A las 26 semanas de embarazo, es posible que notes una intensificación de la ansiedad, un síntoma que muchas personas experimentan durante esta etapa de preparación y anticipación. Es un momento en el que el cuerpo sigue cambiando y la fecha de parto se siente más cercana, lo que naturalmente puede generar nuevas preguntas y preocupaciones. Es importante saber que la ansiedad durante el embarazo es común; de hecho, la evidencia sugiere que los trastornos de ansiedad afectan a un número significativo de embarazos, siendo incluso más frecuentes que la depresión prenatal.
Esta ansiedad puede manifestarse de diversas maneras, desde preocupaciones persistentes hasta una sensación general de inquietud. Algunas personas pueden encontrar que la ansiedad es particularmente notable si han experimentado una pérdida gestacional previa, han pasado por tratamientos de fertilidad o tienen un historial de trauma relacionado con el parto. Reconocer estos factores puede ser un primer paso útil para entender tus propias experiencias y buscar el tipo de apoyo que resuene contigo.
Para quienes experimentan ansiedad, existen herramientas validadas que pueden ayudar a identificar y comprender mejor estos sentimientos. Instrumentos como el GAD-7 y el EPDS son herramientas de detección que tu proveedor de atención médica puede usar para evaluar cómo te sientes. Si bien no son diagnósticos, ofrecen un punto de partida para una conversación informada sobre tu bienestar emocional. Recuerda que tu proveedor es tu mejor recurso para tu situación específica y puede guiarte a través de estas evaluaciones.
Explorar opciones de apoyo es fundamental. La Terapia Cognitivo-Conductual (TCC) es un tratamiento de primera línea respaldado por la evidencia para la ansiedad, y muchas personas encuentran que es una herramienta práctica para manejar los pensamientos y patrones que contribuyen a la preocupación. Otra opción que ha mostrado apoyo en ensayos controlados aleatorios es la Reducción del Estrés Basada en la Atención Plena (MBSR), que puede ofrecer técnicas para mantener la calma y la presencia. Si ya estás tomando antidepresivos como los ISRS (la sertralina es uno de los más estudiados), generalmente se recomienda continuar con ellos bajo la supervisión de tu médico, ya que los beneficios del tratamiento a menudo superan los riesgos. La clave es tener conversaciones abiertas con tu equipo de atención médica para tomar decisiones informadas sobre tu bienestar.
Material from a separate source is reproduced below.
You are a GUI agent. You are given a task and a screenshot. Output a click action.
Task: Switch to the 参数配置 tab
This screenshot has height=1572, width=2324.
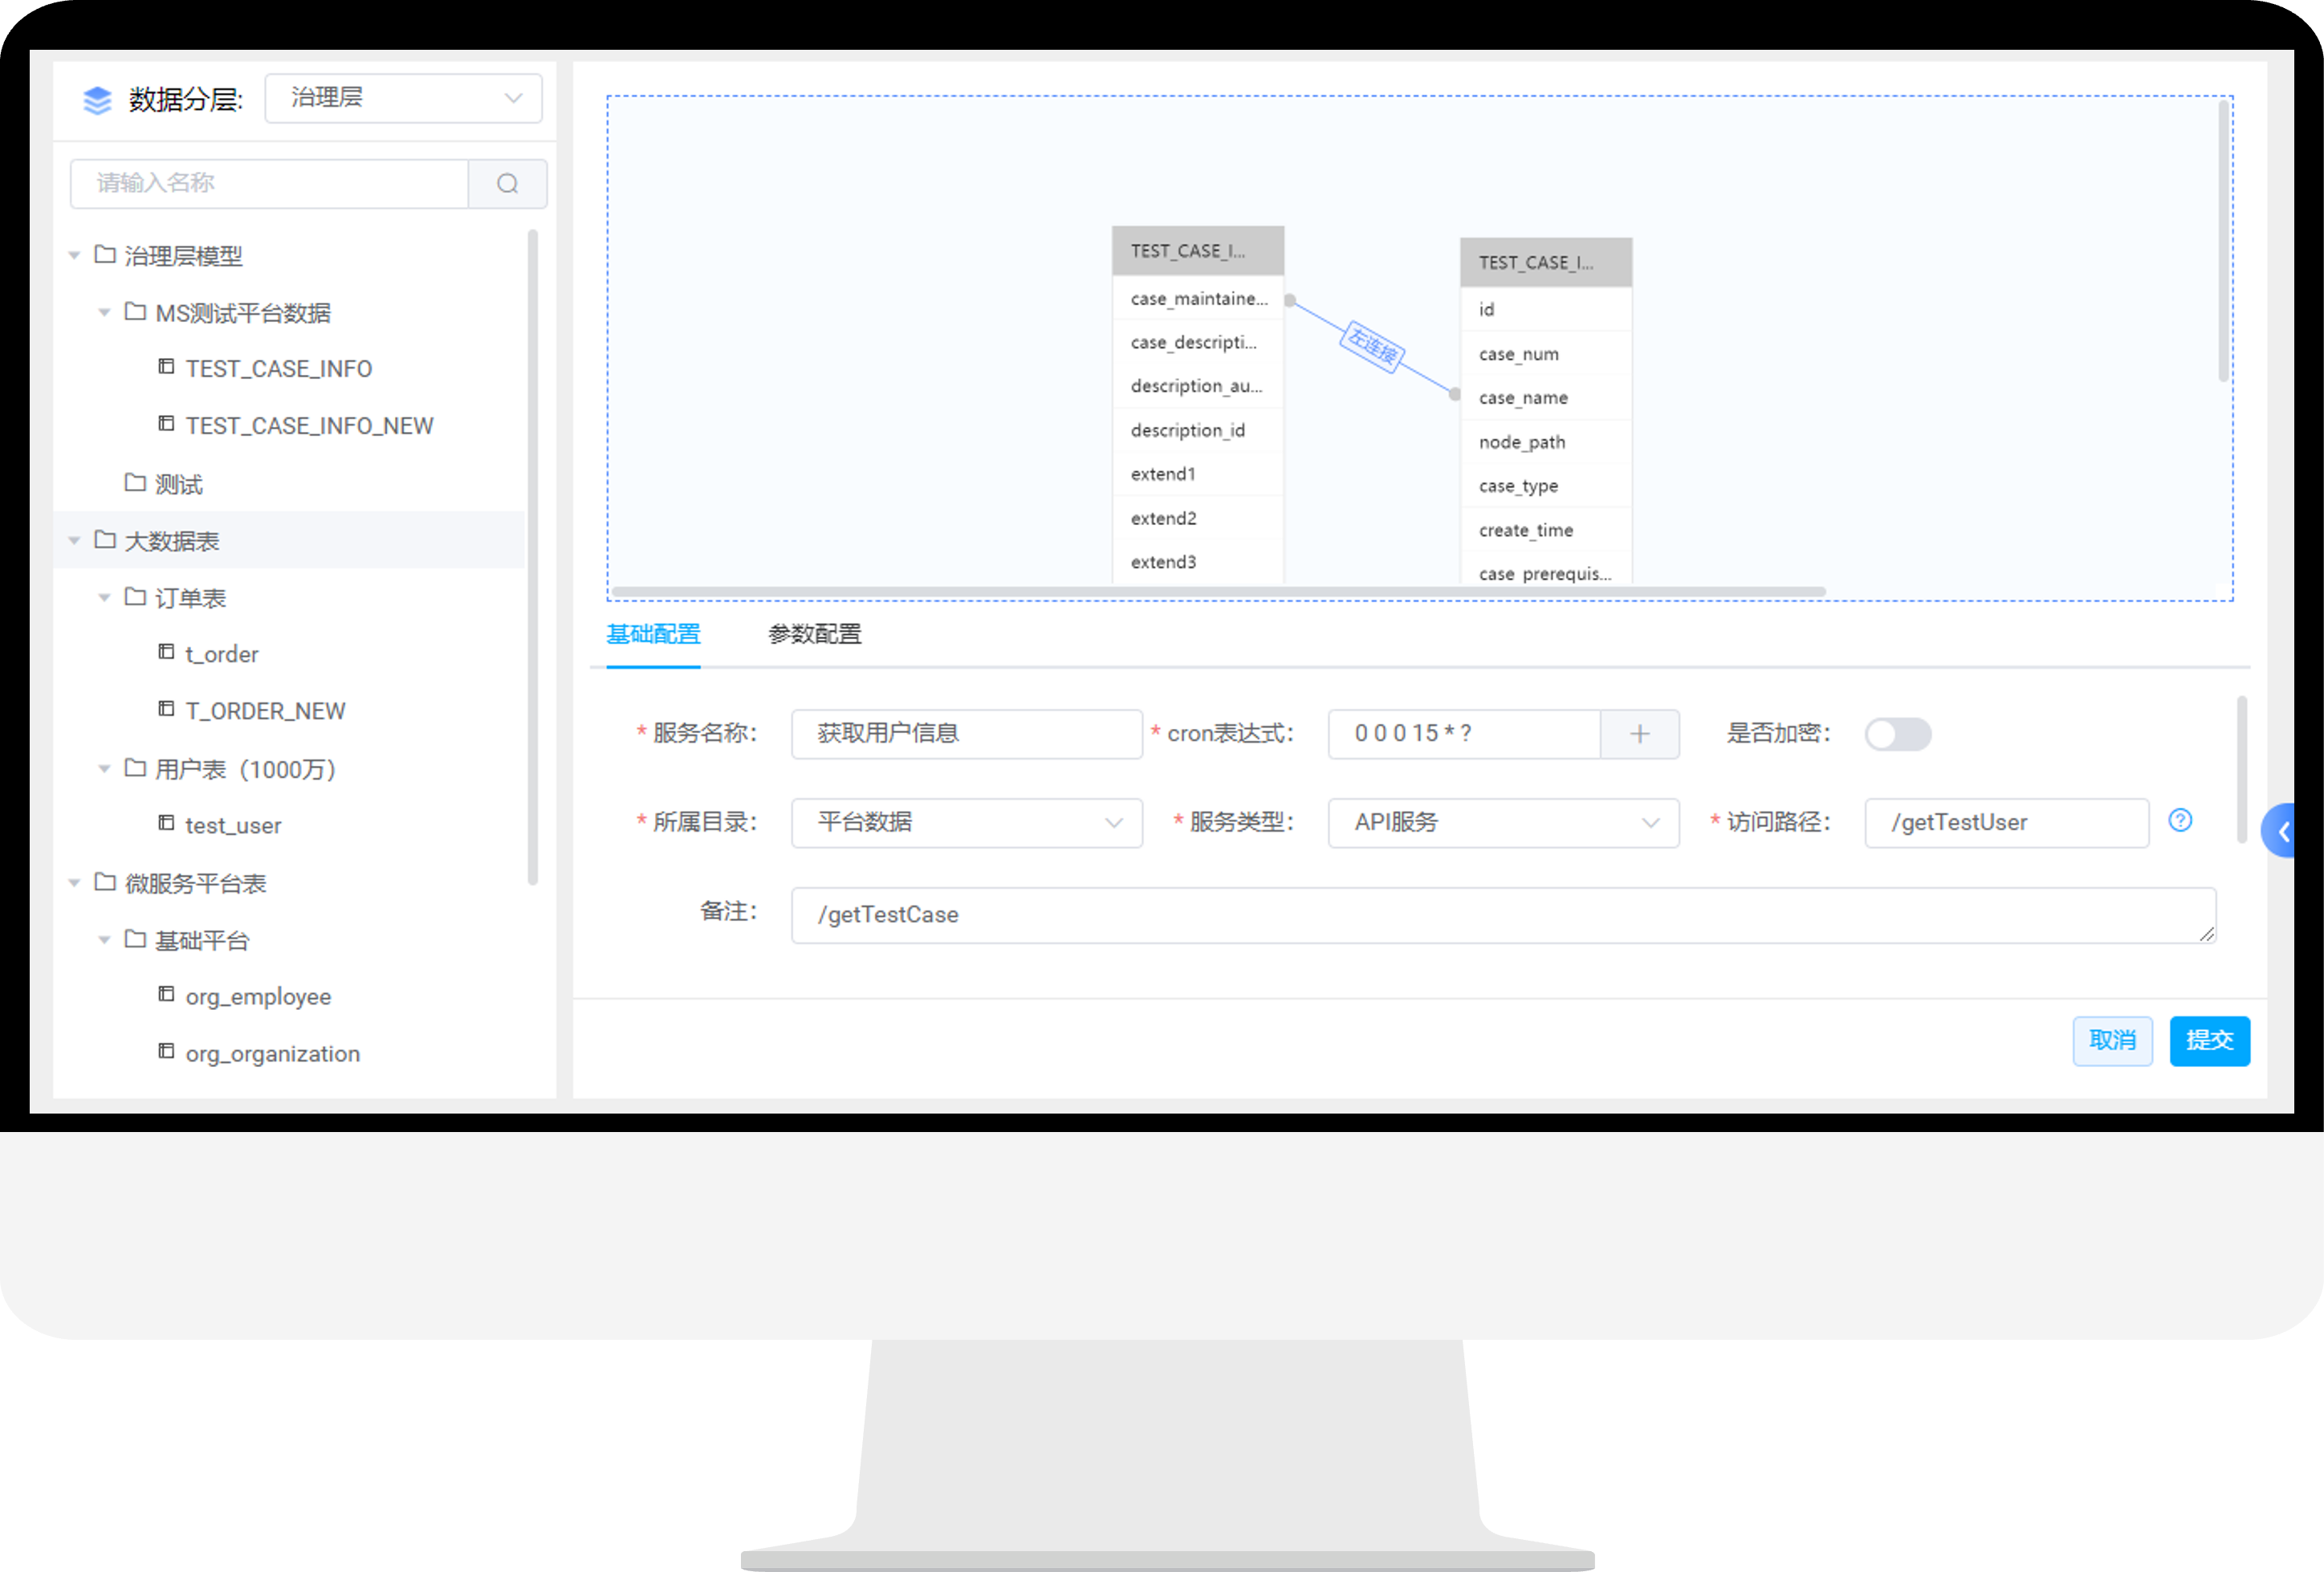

En Pregnancy Power Hour, mi objetivo es ofrecerte un espacio para explorar estas opciones y ayudarte a sentirte más clara y segura. No se trata de eliminar por completo la ansiedad, sino de desarrollar estrategias para navegarla con mayor facilidad. Tú tienes la autonomía para decidir qué enfoques se alinean mejor con tus valores y circunstancias, y mi papel es proporcionarte información basada en la evidencia para que puedas hacer esas elecciones con confianza. Tu proveedor de atención médica es tu mejor recurso para tu situación específica.